Ohnehin sehen die Einsatzdoktrinen Russlands und der NATO schon lange Atomschläge auch als eine Reaktion auf konventionelle oder Cyber Angriffe vor, nicht von ungefähr hat Putin schon nach wenigen Tagen Krieg in der Ukraine mit dieser Möglichkeit gedroht. Wenn diese neuen Atombomben die Überschreitung der Schwelle zum Atomwaffeneinsatz schon zu einem frühen Zeitpunkt eines Konfliktes erleichtern, dann wird auch die atomare Eskalation schneller erfolgen. Und man muss auch wissen: selbst auf der niedrigsten atomaren Stufe hat die neue Bombe immer noch die 30-fache Sprengkraft der größten konventionellen.

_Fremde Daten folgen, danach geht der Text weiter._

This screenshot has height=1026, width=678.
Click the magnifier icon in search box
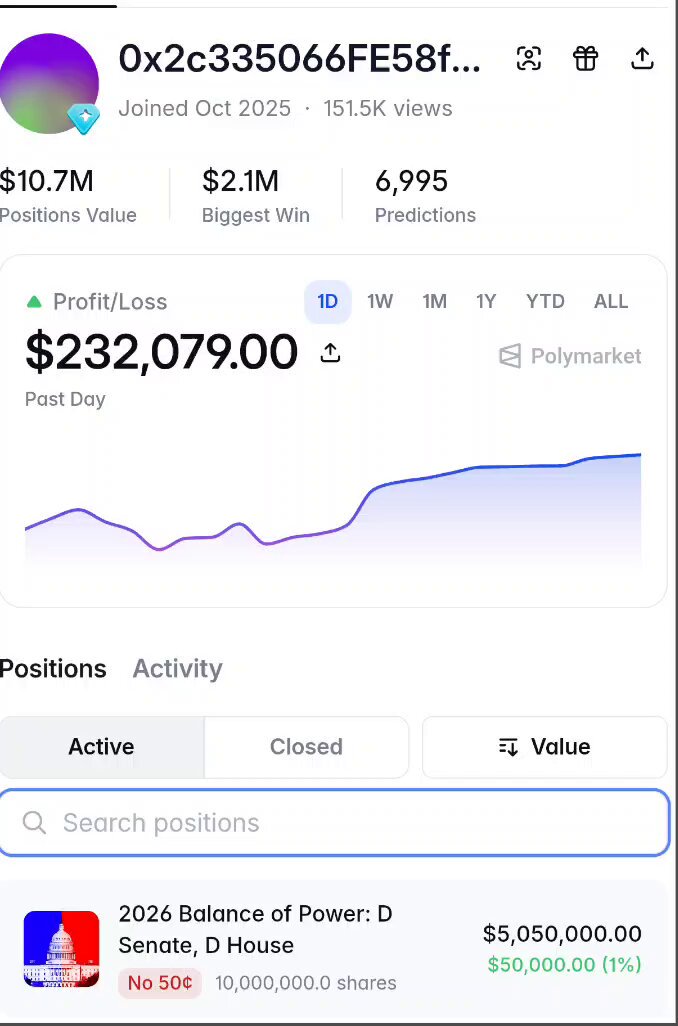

Demnächst findet sowohl die 1. Konferenz zum Atomwaffenverbotsvertrag statt als auch die Überprüfungskonferenz zum Nicht-Verbreitungsvertrag. An beiden wird die Bundesregierung teilnehmen. Geben wir ihr dafür unsere Forderungen mit:

  • Wir wollen keine F-35 Atombomber und keine neuen US-Atombomben!
  • Wir wollen kein 100 Mrd.€ Aufrüstungspaket!
  • Wir wollen ein Ende der nuklearen Teilhabe und einen Beitritt Deutschlands zum Atomwaffenverbotsvertrag!

 

Uta Deitert ist bei ÖKOPAX e.V. aktiv.